Only the lines below starting at the one that contains "Click the 'EPS" and ending at the one that contains "Task: Click the template" are to be reproduced, exactly and with both ends kept.

··········

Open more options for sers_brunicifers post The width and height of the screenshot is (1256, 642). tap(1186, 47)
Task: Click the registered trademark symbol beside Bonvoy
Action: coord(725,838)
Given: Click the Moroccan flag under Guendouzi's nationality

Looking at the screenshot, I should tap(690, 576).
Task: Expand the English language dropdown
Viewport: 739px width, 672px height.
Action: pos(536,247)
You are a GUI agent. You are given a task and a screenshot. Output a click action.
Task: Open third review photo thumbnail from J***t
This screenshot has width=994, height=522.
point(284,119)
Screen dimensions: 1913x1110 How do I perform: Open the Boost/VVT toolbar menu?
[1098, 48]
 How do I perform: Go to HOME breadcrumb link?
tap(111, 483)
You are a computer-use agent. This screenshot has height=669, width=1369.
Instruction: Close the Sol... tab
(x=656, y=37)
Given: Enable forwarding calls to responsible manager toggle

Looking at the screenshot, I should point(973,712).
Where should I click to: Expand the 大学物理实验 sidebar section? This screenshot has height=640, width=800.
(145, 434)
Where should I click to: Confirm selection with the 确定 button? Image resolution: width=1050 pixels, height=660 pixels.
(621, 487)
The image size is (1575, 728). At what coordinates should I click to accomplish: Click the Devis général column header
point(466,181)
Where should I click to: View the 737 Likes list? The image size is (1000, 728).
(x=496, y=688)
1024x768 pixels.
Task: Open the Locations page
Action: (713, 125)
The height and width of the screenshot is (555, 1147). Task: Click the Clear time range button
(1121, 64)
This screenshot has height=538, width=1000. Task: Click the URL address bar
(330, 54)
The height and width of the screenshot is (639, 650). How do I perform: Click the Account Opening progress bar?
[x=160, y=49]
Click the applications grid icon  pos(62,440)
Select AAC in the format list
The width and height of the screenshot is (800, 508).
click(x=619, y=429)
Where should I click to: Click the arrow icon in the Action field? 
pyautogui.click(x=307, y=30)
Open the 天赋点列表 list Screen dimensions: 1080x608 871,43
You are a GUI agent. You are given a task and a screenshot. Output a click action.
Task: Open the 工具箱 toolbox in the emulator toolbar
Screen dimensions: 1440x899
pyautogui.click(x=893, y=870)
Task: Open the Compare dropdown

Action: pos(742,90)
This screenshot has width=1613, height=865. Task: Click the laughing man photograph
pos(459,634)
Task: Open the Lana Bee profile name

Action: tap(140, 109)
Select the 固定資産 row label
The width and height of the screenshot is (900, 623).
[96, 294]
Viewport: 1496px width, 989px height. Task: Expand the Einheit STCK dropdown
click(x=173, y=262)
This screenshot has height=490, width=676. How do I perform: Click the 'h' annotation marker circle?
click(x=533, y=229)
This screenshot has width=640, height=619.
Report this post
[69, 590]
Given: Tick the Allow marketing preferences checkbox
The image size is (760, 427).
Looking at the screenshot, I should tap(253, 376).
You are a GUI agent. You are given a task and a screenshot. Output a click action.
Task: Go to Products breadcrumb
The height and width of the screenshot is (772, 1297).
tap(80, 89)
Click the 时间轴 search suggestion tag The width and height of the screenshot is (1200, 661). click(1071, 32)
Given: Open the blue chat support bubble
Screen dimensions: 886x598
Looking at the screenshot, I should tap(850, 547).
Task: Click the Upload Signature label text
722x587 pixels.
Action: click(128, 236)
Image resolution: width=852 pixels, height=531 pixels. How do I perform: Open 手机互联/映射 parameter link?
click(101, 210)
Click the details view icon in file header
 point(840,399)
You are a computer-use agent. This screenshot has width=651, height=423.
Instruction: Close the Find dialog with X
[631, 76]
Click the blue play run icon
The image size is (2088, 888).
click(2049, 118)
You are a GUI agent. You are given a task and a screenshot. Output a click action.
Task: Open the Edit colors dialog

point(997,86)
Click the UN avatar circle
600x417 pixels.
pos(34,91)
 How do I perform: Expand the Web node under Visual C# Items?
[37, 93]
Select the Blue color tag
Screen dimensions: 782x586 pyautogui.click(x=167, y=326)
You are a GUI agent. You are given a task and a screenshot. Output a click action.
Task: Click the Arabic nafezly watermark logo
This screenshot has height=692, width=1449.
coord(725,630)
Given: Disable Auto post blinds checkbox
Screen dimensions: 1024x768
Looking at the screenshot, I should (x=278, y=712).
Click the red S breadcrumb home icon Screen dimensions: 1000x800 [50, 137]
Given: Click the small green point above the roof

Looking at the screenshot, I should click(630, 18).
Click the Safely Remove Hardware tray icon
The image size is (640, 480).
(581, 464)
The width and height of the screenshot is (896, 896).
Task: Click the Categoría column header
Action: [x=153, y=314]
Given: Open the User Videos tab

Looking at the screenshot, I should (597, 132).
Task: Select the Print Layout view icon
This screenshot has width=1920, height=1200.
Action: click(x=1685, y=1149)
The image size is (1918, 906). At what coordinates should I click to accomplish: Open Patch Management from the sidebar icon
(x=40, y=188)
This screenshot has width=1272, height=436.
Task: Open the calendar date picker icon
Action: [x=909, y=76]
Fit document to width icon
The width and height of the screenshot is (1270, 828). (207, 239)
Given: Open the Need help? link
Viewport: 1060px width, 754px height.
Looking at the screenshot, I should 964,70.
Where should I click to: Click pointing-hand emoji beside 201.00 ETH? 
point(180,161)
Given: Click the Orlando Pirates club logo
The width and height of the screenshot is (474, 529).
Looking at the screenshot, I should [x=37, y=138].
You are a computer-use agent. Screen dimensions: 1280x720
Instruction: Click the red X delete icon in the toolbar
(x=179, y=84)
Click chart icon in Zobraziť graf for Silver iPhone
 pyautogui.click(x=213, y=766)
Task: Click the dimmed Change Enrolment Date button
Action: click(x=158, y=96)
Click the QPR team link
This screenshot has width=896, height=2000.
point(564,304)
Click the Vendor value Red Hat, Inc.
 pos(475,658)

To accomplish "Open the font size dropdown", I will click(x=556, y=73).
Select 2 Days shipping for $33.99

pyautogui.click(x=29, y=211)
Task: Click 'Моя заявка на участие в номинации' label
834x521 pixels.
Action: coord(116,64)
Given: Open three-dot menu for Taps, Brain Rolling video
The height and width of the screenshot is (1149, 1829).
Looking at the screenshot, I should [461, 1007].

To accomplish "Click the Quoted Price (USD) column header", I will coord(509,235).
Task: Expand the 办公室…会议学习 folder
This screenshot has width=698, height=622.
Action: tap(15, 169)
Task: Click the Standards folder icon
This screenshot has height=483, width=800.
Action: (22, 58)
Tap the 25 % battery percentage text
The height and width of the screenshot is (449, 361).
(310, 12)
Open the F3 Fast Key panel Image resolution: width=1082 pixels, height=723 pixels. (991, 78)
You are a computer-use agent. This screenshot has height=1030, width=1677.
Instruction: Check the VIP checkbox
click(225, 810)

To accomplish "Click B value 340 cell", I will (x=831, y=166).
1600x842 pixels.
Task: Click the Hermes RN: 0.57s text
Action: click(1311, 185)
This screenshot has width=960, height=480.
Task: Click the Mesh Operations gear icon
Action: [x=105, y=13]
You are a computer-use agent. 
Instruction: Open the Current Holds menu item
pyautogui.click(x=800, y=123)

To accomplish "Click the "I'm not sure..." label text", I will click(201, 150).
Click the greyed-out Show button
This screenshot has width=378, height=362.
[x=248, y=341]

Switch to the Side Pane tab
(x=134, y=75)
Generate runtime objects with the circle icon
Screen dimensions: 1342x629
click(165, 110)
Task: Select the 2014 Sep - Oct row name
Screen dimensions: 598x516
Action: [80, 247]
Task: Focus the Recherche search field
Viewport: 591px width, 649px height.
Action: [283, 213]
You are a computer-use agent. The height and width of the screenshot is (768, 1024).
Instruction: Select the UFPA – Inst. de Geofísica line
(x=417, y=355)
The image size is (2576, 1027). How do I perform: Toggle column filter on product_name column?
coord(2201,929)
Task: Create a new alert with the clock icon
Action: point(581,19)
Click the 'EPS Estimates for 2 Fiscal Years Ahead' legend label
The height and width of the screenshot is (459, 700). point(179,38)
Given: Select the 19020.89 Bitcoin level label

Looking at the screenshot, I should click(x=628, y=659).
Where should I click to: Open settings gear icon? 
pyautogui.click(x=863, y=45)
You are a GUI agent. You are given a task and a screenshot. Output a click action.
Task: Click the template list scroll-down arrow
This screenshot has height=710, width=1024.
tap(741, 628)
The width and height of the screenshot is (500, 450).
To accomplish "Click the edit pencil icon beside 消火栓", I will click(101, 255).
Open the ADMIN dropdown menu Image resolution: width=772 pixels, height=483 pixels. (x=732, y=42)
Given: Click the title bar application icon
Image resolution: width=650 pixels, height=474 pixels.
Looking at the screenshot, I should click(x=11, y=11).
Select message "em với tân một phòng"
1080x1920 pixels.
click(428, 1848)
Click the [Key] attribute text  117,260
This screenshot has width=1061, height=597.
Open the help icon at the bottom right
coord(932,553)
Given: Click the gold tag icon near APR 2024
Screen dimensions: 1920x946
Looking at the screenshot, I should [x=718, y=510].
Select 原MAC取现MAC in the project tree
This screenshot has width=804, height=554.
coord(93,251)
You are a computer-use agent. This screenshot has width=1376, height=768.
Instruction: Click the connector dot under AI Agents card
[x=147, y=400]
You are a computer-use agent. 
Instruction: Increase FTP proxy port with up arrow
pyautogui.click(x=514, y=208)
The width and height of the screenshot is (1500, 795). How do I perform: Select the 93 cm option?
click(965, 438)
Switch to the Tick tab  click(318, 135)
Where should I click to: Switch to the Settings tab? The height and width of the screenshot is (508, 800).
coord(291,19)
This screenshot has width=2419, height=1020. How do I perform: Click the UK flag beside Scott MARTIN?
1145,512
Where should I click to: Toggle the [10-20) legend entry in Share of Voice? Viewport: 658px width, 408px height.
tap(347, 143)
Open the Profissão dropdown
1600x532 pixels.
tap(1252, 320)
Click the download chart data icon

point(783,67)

··········

▶ [FINAL ANSWER]:
Click the 'EPS Estimates for 2 Fiscal Years Ahead' legend label
The height and width of the screenshot is (459, 700). point(179,38)
Given: Select the 19020.89 Bitcoin level label

Looking at the screenshot, I should click(x=628, y=659).
Where should I click to: Open settings gear icon? 
pyautogui.click(x=863, y=45)
You are a GUI agent. You are given a task and a screenshot. Output a click action.
Task: Click the template list scroll-down arrow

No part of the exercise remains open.